Senin, 16 Maret 2009

NEWS : PEMILU LEGISLATIF 2009 DI JATENG Diprediksi Dimenangkan Partai Nasionalis

Kehadiran partai nasionalis baru, seperti Gerindra dan Hanura, perlu diwaspadai oleh partai-partai lama karena berpotensi meraih suara cukup signifikan. Kedua partai ini dinilai memiliki basis massa dan modal yang kuat untuk kampanye sehingga diprediksi akan mampu menjaring suara yang signifikan. Demikian Dosen Ilmu Politik Universitas Wahid Hasyim (Unwahas) Semarang Joko J Prihatmoko MSi menyampaikan ketika dihubungi Selasa (17/3) di Semarang.
“Perpecahan PKB berpotensi meningkatkan suara partai-partai nasionalis, termasuk partai-partai baru. Suara sempalan dari PKB itu perlu dibidik untuk mendongkrak perolehan suara, apalagi Jateng adalah daerah dengan basis massa mayoritas nasionalis. Terbukti Pemilu 2004, di Jateng dimenangkan oleh PDIP dan Partai Golkar yang meraih 30% suara, berbeda dengan Jatim yang dimenangkan oleh PPP dan PKB,” kata Joko.
Menurut penelitian dan analisis itu, Joko mengatakan, Pemilu Legislatif 2009 di Jateng akan dimenangkan kembali oleh partai bercorak nasionalis. Kemenangan partai bercorak nasionalis, dikarenakan masyarakat Jateng lebih nasionalis dibandingkan Jatim yang lebih religius. Selain itu partai-partai religius di Jateng, seperti PPP dan PKNU, dinilai kurang fight berkampanye. Kampanye di Jateng lebih banyak didominasi oleh partai nasionalis.
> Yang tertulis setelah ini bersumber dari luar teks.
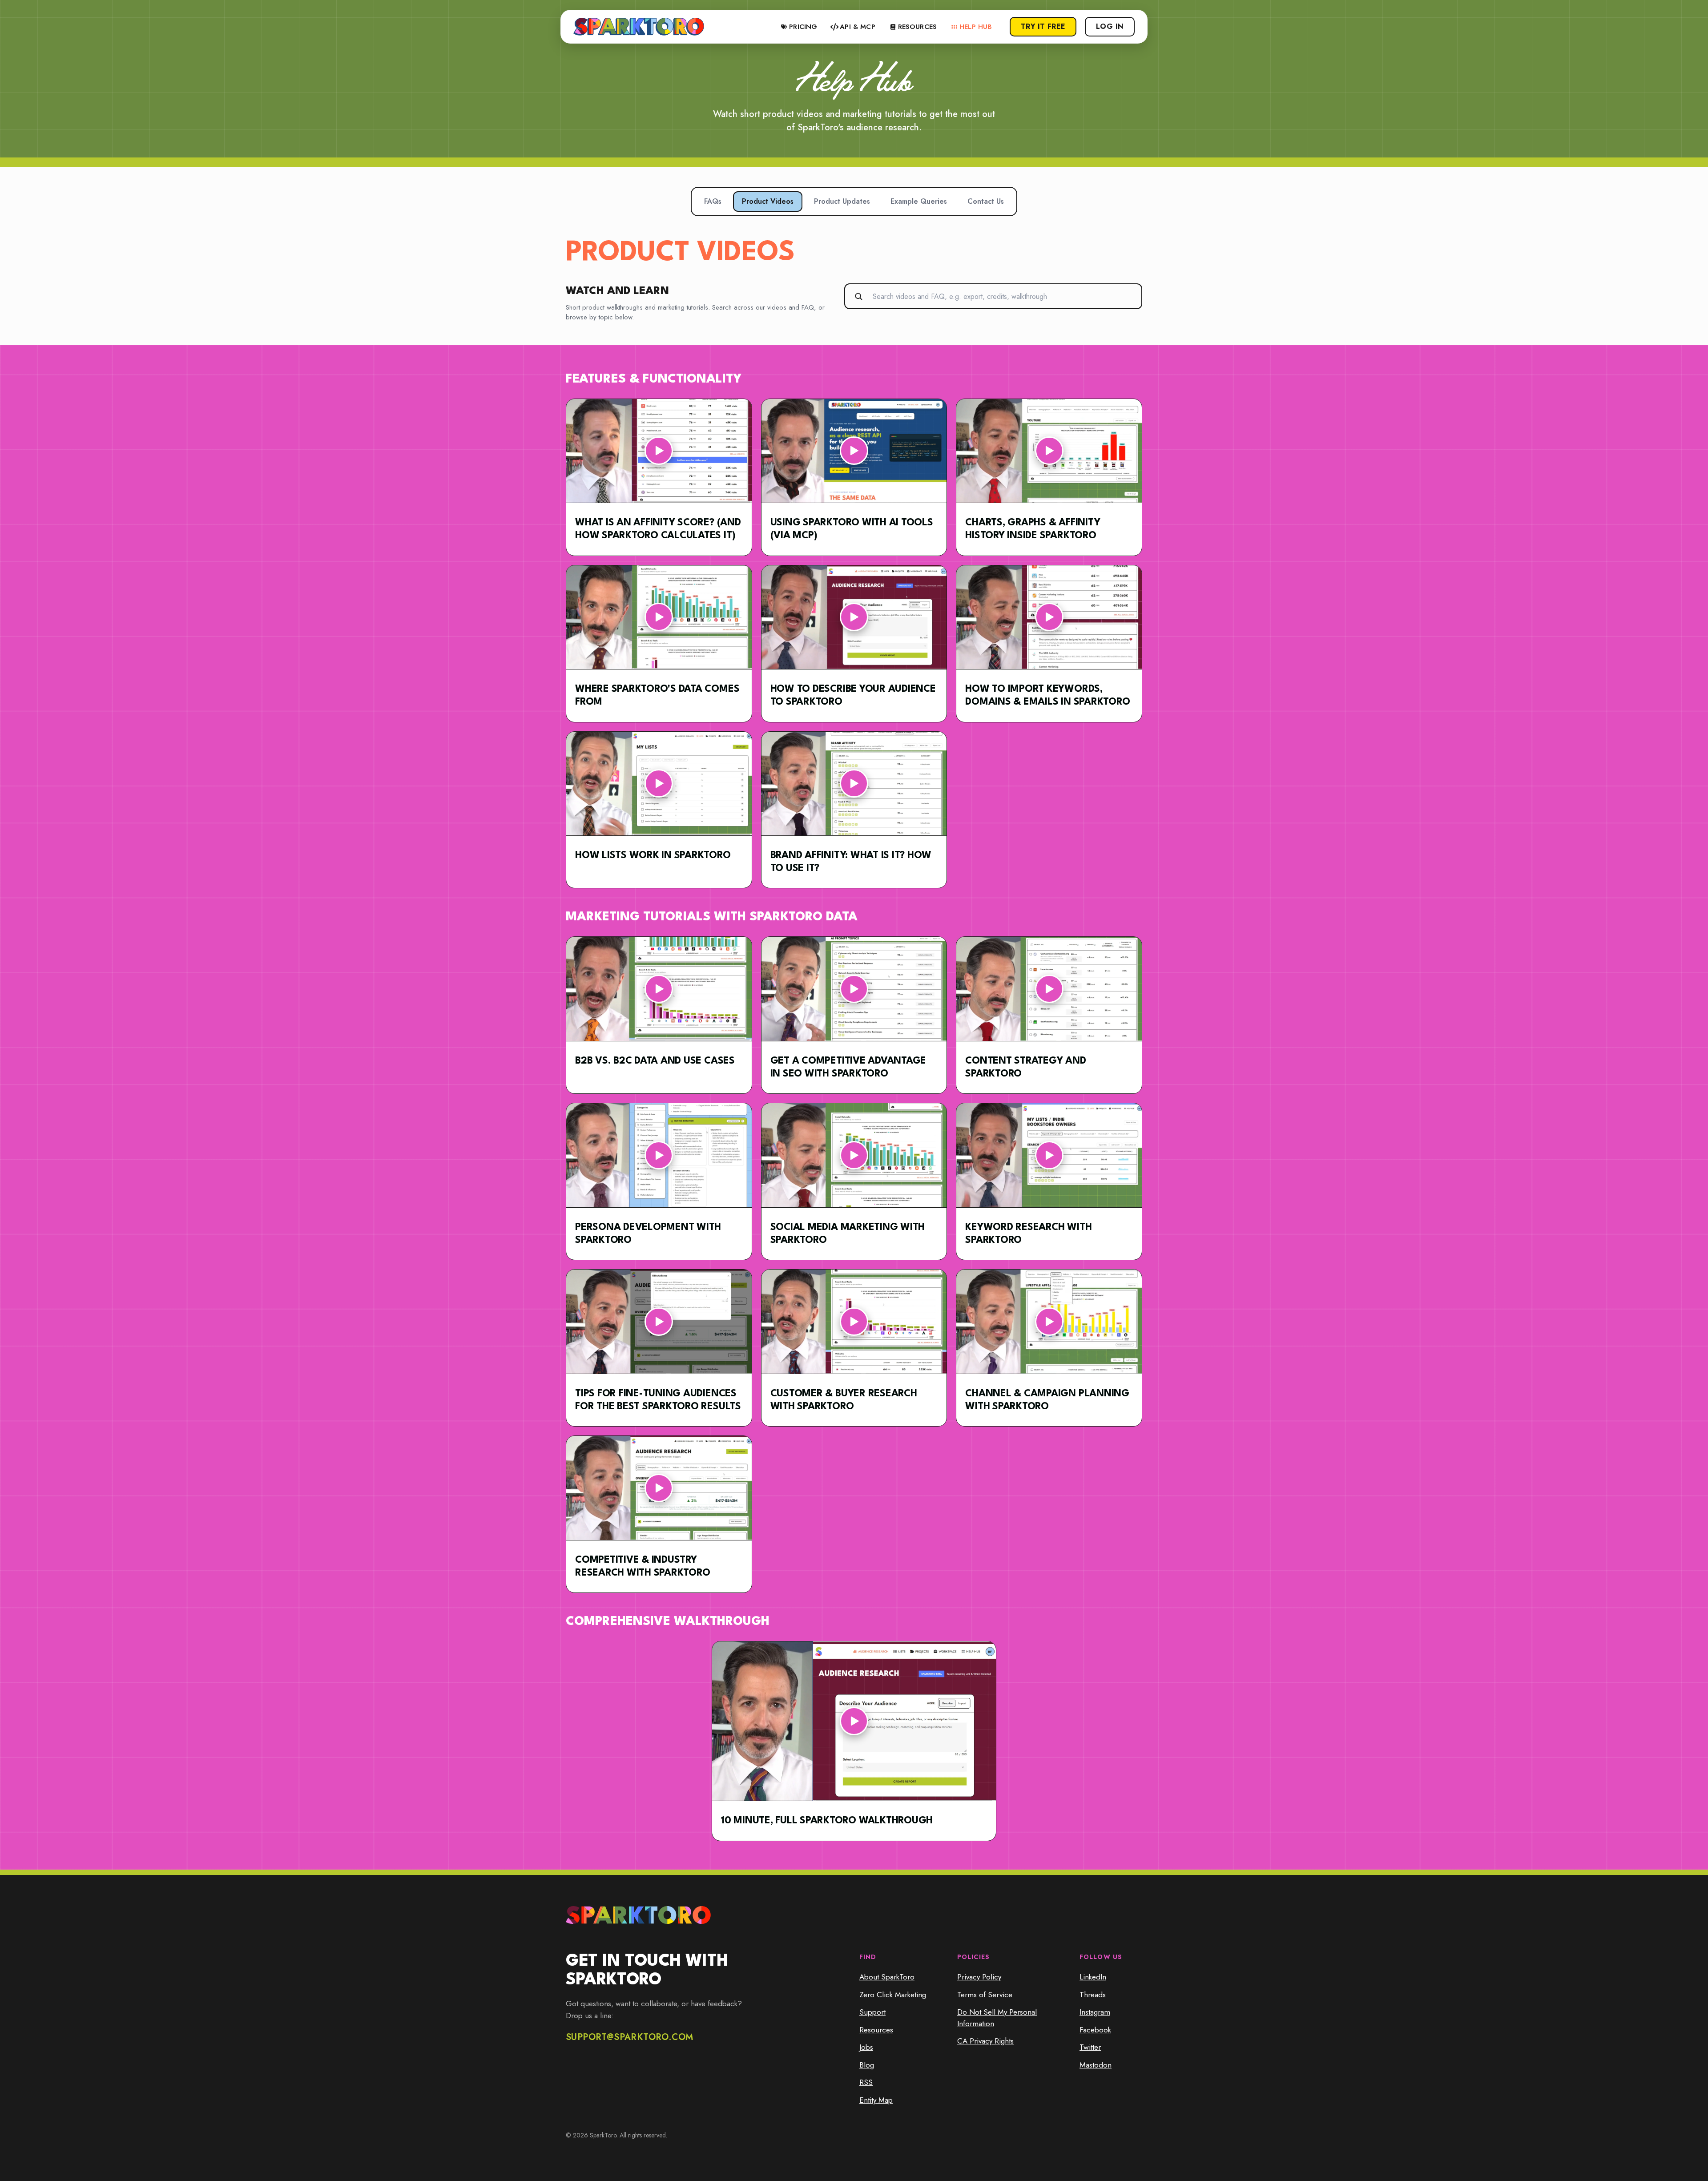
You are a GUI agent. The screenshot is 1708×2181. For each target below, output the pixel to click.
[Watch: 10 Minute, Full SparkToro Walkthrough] (854, 1721)
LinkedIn (1093, 1976)
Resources (876, 2029)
Partai nasionalis memang dinilai lebih fight dalam berkampanye. Namun menurut pandangan Joko, akibat penetapan caleg terpilih berdasarkan suara terbanyak, kampanye antara parpol dengan caleg sering tidak bersinergi. Kampanye antara caleg dan partai seringkali bertolak belakang. Hal ini terjadi karena caleg berkampanye sendiri tanpa koordinasi dengan partai, berbeda dengan pemilu sebelumnya dimana kampanye dilakukan oleh partai bukan secara perorangan oleh caleg.
Dampak dari persaingan antar caleg ini, menurut Joko, mendorong terjadinya kampanye negatif bahkan antara caleg yang satu partai. Caleg dalam satu partai berlomba-lomba untuk meraih suara, karena caleg yang terpilih nantinya adalah caleg yang memiliki suara terbanyak. Oleh karena itu, meski partai sudah memiliki platform, visi dan misi, para caleg dalam berkampanye seringkali keluar dari platform partai untuk meraih simpati masyarakat di daerah tertentu.
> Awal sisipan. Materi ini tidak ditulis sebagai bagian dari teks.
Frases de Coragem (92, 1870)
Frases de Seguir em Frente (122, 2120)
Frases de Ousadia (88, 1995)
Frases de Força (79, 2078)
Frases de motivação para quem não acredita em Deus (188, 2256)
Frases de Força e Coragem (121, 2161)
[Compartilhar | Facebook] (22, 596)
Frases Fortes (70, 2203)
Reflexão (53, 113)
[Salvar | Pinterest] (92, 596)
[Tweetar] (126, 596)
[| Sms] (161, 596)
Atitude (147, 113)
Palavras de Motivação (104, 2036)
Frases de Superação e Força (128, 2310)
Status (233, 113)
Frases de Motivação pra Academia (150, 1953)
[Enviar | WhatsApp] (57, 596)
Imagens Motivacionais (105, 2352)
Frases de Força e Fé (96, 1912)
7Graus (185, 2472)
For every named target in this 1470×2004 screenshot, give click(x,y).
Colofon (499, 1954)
Joko J Prihatmoko yang juga ketua Lembaga Penelitian, Pengembangan dan Pengabdian Masyarakat (LP3M) Unwahas, menambahkan, fenomena yang menarik akibat dari persaingan antar caleg, adanya irrasionalisasi politik. Hal ini ditunjukkan dengan maraknya praktek perdukunan oleh para caleg. Bahkan praktek ini tidak jarang melibatkan ulama, tetapi ulama tidak ditempatkan sebagai sosok sepuh untuk mohon doa restu, namun caleg berharap berkah dari ulama tersebut. Dalam hal ini, Joko menilai, ulama ditempatkan sebagai dukun.
“Seharusnya kalau para caleg itu rasional, para caleg itu minta dukungan dari ulama agar pengikut-pengikutnya ikut mendukung. Biasanya ulama kan juga punya massa yang cukup banyak,” kata Joko.
Selain kampanye negatif dan irrasionalisasi politik oleh para caleg, menurut Joko, politik uang masih akan terjadi terutama di wilayah pantai utara (pantura) bagian timur. Hal ini karena masyarakat di wilayah itu cenderung pragmatis transaksional. “Masyarakat wilayah tersebut cenderung mementingkan keuntungan jangka pendek. Politik uang akan sering terjadi. Bukan dari politikus, tetapi masyarakatnya sendiri,”kata Joko.Berbeda dengan wilayah pantura bagian timur, wilayah pantura bagian barat dan wilyah selatan dinilai Joko lebih ideologis dan umumnya sudah terikat secara emosional dengan salah satu partai, baik nasionalis maupun religius.